虽然我编写的脚本有效,但并非所有网站都返回了他们的标题(这就是我要追求的,获取网站的标题并将其打印回来)。谷歌工作的网站,但这个网站,StackOverflow等其他网站会产生错误。
这是我的代码:
import urllib2
from bs4 import BeautifulSoup
soup = BeautifulSoup(urllib2.urlopen("http://lxml.de"))
print soup.title.string
如果你能为我做这些事情会很棒:)
BTW,ERROR GIVEN(正如它吐出来的那样):
Traceback (most recent call last):
File "C:\Users\NAME\Desktop\NETWORK\personal work\PROGRAMMING\Python\bibli
ography PYTHON\TEMP.py", line 5, in <module>
soup = BeautifulSoup(urllib2.urlopen("http://stackoverflow.com/questions/364
96222/beautiful-soup-4-not-working-consistent"))

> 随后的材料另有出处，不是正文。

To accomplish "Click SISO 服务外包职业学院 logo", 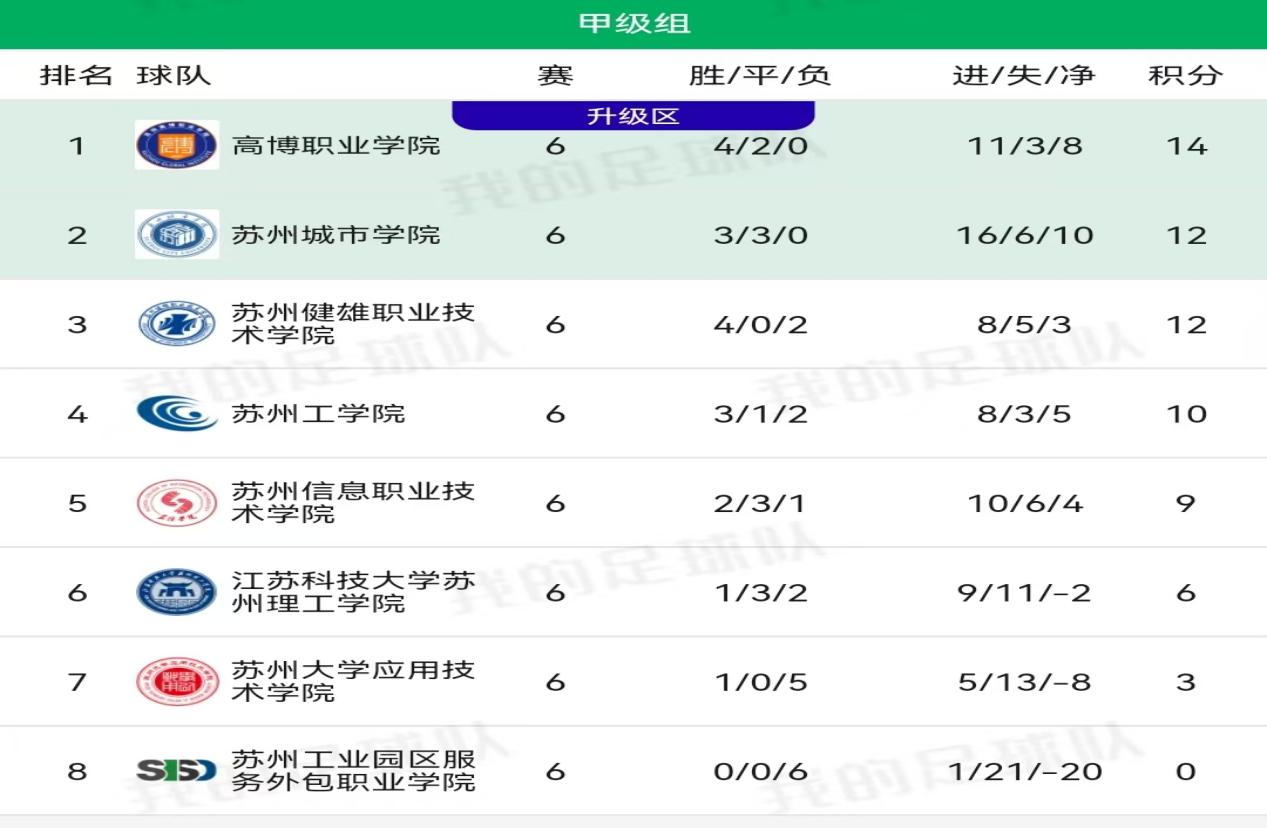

File "C:\Program Files (x86)\PYTHON 27\lib\urllib2.py", line 154, in urlopen
return opener.open(url, data, timeout)
File "C:\Program Files (x86)\PYTHON 27\lib\urllib2.py", line 437, in open
response = meth(req, response)
File "C:\Program Files (x86)\PYTHON 27\lib\urllib2.py", line 550, in http_resp
onse
'http', request, response, code, msg, hdrs)
File "C:\Program Files (x86)\PYTHON 27\lib\urllib2.py", line 475, in error
return self._call_chain(*args)
File "C:\Program Files (x86)\PYTHON 27\lib\urllib2.py", line 409, in _call_cha
in
result = func(*args)
File "C:\Program Files (x86)\PYTHON 27\lib\urllib2.py", line 558, in http_erro
r_default
raise HTTPError(req.get_full_url(), code, msg, hdrs, fp)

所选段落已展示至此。